Extract
▬▬▬
Msiska regrets negative public perceptions about nuclear energy

Secretary to the Cabinet Roland Msiska says it is regrettable that many people still consider nuclear science as something dangerous which is associated with atrocities and environmental disasters.

In a speech read for him by Cabinet Office Permanent Secretary for administration Owen Mugemezulu at the Rosatom-Zambia public awareness workshop today, Dr Msiska regretted that people still regarded nuclear science as a dangerous undertaking even though empirical data suggested that very few people died directly from nuclear power applications.

“The mention of nuclear science generally provokes negative reactions from many people, surprisingly, even the most enlightened people in Zambia today view nuclear science and technology as something dangerous which is only associated with atrocities and environmental disasters. Many of our people we have asked about their feelings on nuclear science respond with expressions and impulsive responses. One of the issues that needs urgent attention within Zambia’s nuclear energy and technology will be to deal with the perception of nuclear energy by the population. Although empirical data suggests that very few people have died directly from nuclear power applications, most people still view nuclear power as something dangerous,” Dr Msiska said.
▬▬▬
[Stored items from a collection]
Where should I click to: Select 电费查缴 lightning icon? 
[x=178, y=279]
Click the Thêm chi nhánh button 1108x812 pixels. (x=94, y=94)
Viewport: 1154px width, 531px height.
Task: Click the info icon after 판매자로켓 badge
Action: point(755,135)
▬▬▬
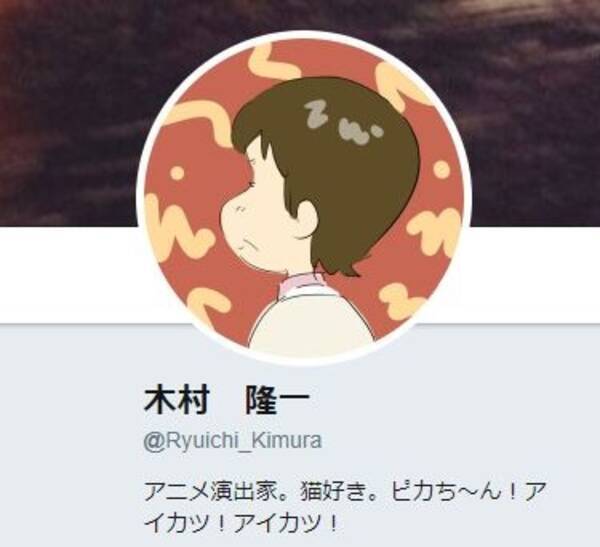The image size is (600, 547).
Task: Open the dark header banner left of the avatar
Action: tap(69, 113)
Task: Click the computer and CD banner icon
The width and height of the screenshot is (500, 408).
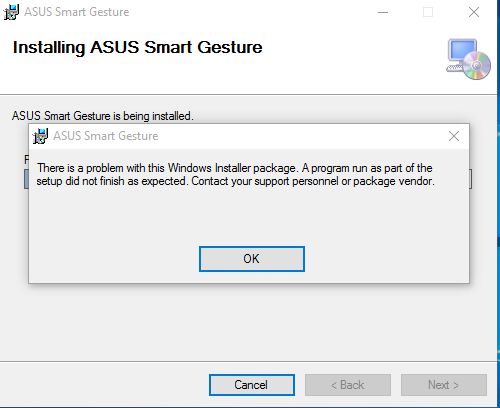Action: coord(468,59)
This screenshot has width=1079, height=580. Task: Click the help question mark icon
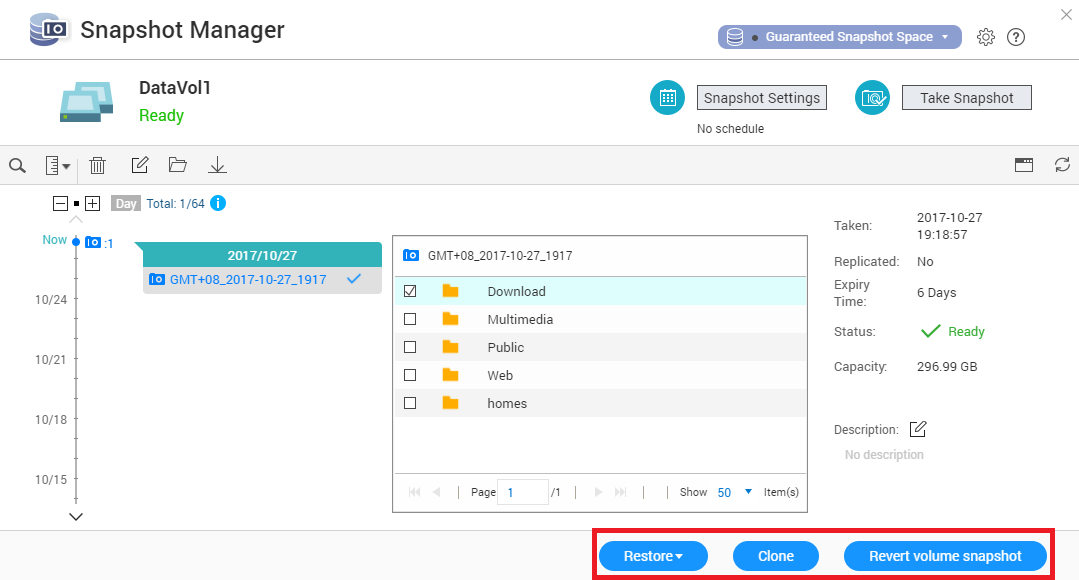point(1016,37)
▬▬▬
Tasks
- 1) In the report on Msiska's nuclear energy remarks, rewrite the stretch from "Secretary to the" through "nuclear power applications.", changing "nuclear science" to "atomic science".
- 2) Carry the report on Msiska's nuclear energy remarks forward from its last sentence.

Answers for each item
- 1)
Secretary to the Cabinet Roland Msiska says it is regrettable that many people still consider atomic science as something dangerous which is associated with atrocities and environmental disasters.

In a speech read for him by Cabinet Office Permanent Secretary for administration Owen Mugemezulu at the Rosatom-Zambia public awareness workshop today, Dr Msiska regretted that people still regarded atomic science as a dangerous undertaking even though empirical data suggested that very few people died directly from nuclear power applications.

- 2)
He said a nuclear power plant in Zambia would create the much needed jobs.

“The operation of a nuclear plant in Zambia will support large numbers of high paying jobs and will contribute greatly to the tax base of this country. Nuclear power is environmentally friendly because there are no green house emissions that come from that source of energy. It is because of these reasons that Zambia is moving in the direction of developing its capacity to eventually operate a nuclear power plant of at least 2000 mega watts within the next 10 to 15 years. The decision to pursue nuclear power and its applications came after wide consultations and research regarding the benefits. Further, apart from electricity generation we need nuclear energy offers Zambians unique and exciting opportunity to begin to actualise the smart Zambia mantra by using nuclear science and technology in the non power sector in areas such as medicine, agriculture and industry,” said Msiska.

“Studies have revealed that with the current rate of economic growth and the national rate of population growth, the demand for electricity is estimated to be rising by 4.5 per cent per annum. On the supply side it is estimated that growth is around 3.9 per cent per annum. With these figures, it is estimated that demand will sharply outstrip production by the year 2030, thereby pausing a threat to sustainable growth. In order to sustain growth and economic development in Zambia, there is need for a long term plan to ensure and assure a reliable, environmentally free source of energy in Zambia.

Meanwhile, Ambassador of the Russian Federation in Zambia Konstatin Kozhanov said the development of a nuclear plant in Zambia would contribute to the improvement of the country’s socio-economic situation.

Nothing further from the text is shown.